Many people remember Chobits, the 2001 manga series by CLAMP, as the first dirtiest thing they read as a pre-teen. “(This is just a warning!) Don’t buy it if you have parents at home who might care,” one fansite cautioned in 2001. But what felt like a perverted romance when I was young feels like a moderately raunchy story as an adult. And from that angle, it’s much easier to appreciate Chobits for what it is – a sci-fi story – two decades after it was published.

Chobits tells the story of a penniless rounin named Hideki, who finds a beautiful girl persocom – a portmanteau of the words “personal computer” – discarded in a pile of trash. After taking her home and turning her on (a fully intentional double entendre), Hideki finds himself caretaker of a special persocom, whose mysterious powers are masked beneath an innocent veneer. He names this “girl Doraemon” Chii, after the only word she can say.

With all the trappings of a sci-fi, Chobits explores sentience, a worldwide information sprawl, and the ubiquity of personal computers. It even has gearheads – people with neutral moral alignment obsessed with ever-advancing technology, who could maybe theoretically be convinced of its dangers if there was something in it for them. But what makes this story so unique is it tricks you into thinking it isn’t sci-fi.

A web banner advertising Chobits volume 2
A web banner advertising Chobits volume 2

Technostalgia

I remember the first time I laid eyes on Chobits. It was 2001, when I was first building anime websites, and my friend had just launched <1>: A Chii Shrine. There are charming details of Chobits that date it back to these years – for instance, Chii’s entire memory bank is saved on a floppy disc, and characters communicate over BBS (bulletin board systems). Back then, the internet was mostly for nerds; most households had a maximum of one computer, cellphones weren’t common, and the internet tied up your landline.

But CLAMP accurately predicted the increasing pervasiveness of this technology, and its ability to search, map, and record data instantaneously. Analogous to today’s smartphones, Chobits‘ persocoms exist aside every person, constantly evolving to learn their user’s habits and preferences. According to CLAMP, it was important that the persocoms be computers and not robots to challenge the reader’s empathy with what were essentially “appliances,” in spite of appearances. “We decided to use computers to stress the fact that they weren’t living beings.”

And that persocoms are computers, rather than robots, proved a far more prophetic vision of today’s technological landscape than sci-fi that’s preoccupied with sentient robot takeovers (an exhausted trope that has never remotely come to fruition). CLAMP’s exploration of artificial intelligence focuses on interpersonal relationships: how technology has changed family, friendship, and romance.

A City with No People

Chobits is about androids and artificial intelligence, but its angle is unexpected. Perhaps what resonated the most with young readers in the 2000s, and what resonates the most with me today, is its exploration of loneliness. Maybe this is why Chobits is often dismissed as a rom-com, though isolation in a digital age is a quintessentially sci-fi theme.

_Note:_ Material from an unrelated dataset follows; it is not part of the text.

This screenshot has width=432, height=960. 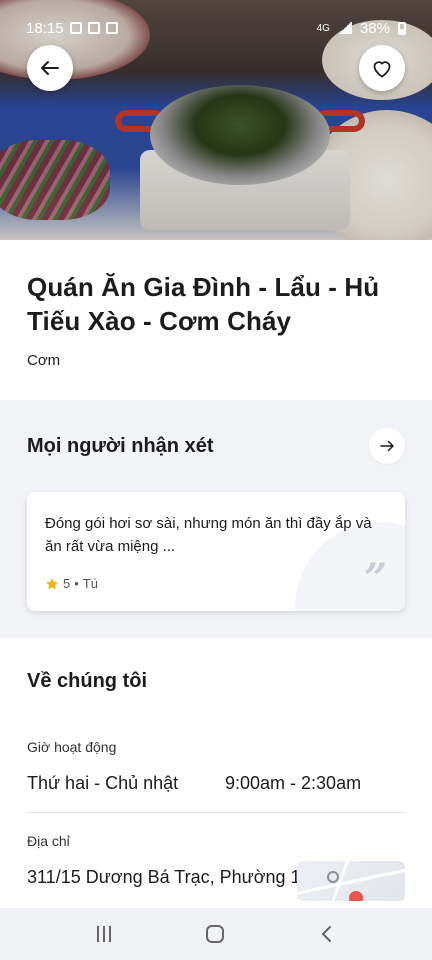 I want to click on arrow-right-icon, so click(x=387, y=446).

Illustration from Chobits by CLAMP, from the book-within-a-book called 'A City with no People'
A City with No People, from Chobits by CLAMP

Chobits explores loneliness through a story in a story: A City With No People is a childlike picture book that illustrates isolation in a world where people no longer connect with each other, replacing their human relationships with persocoms. It’s meant to serve as a cautionary tale to people like Hideki, who are seduced by the beauty and perfection of persocoms. Ahead of its time, A City With No People evokes parallels with social media today, in which unattainable perfection precedes our expectations for life offline.

In this city, there are no people. The lights are on in all the houses, but there is nobody on the streets. Are there people inside? I peek in a window to find out.

A City with No People, from Chobits by CLAMP

A City with No People is meant to be hyperbolic and maybe a little dystopian, but – and this is a tenuous connection, I admit – reading it during the height of the pandemic felt so real and familiar. Running errands, going to work, driving down empty streets, walking down empty aisles, not seeing friends for weeks on end – every human interaction we had was interfaced with computers.

Panel from the Chobits manga by CLAMP
Panel from the Chobits manga by CLAMP. The manga series was rendered almost entirely in ballpoint pen. Aside from its charming story, the artwork drew instant acclaim from anime and manga fans, and even shaped the style of CLAMP’s following series.

Twenty Years Later

Chobits holds up, in case you were wondering. First of all, the artwork is stunning. Mokona, the lead artist of CLAMP, rendered the entire manga in ballpoint pen, eschewing detailed scenery and sketchy lines that characterized previous CLAMP works for bold use of negative space, sparse shading, and simplified facial and clothing features.

And then, of course, it is also funny and flirtatious, but mysterious and elegiac. Without a doubt, Chobits is full of fanservice, but CLAMP – a four-woman team – took special care to impart feminine qualities on their male protagonist while also treating sex in a way “that girls won’t get embarrassed about.”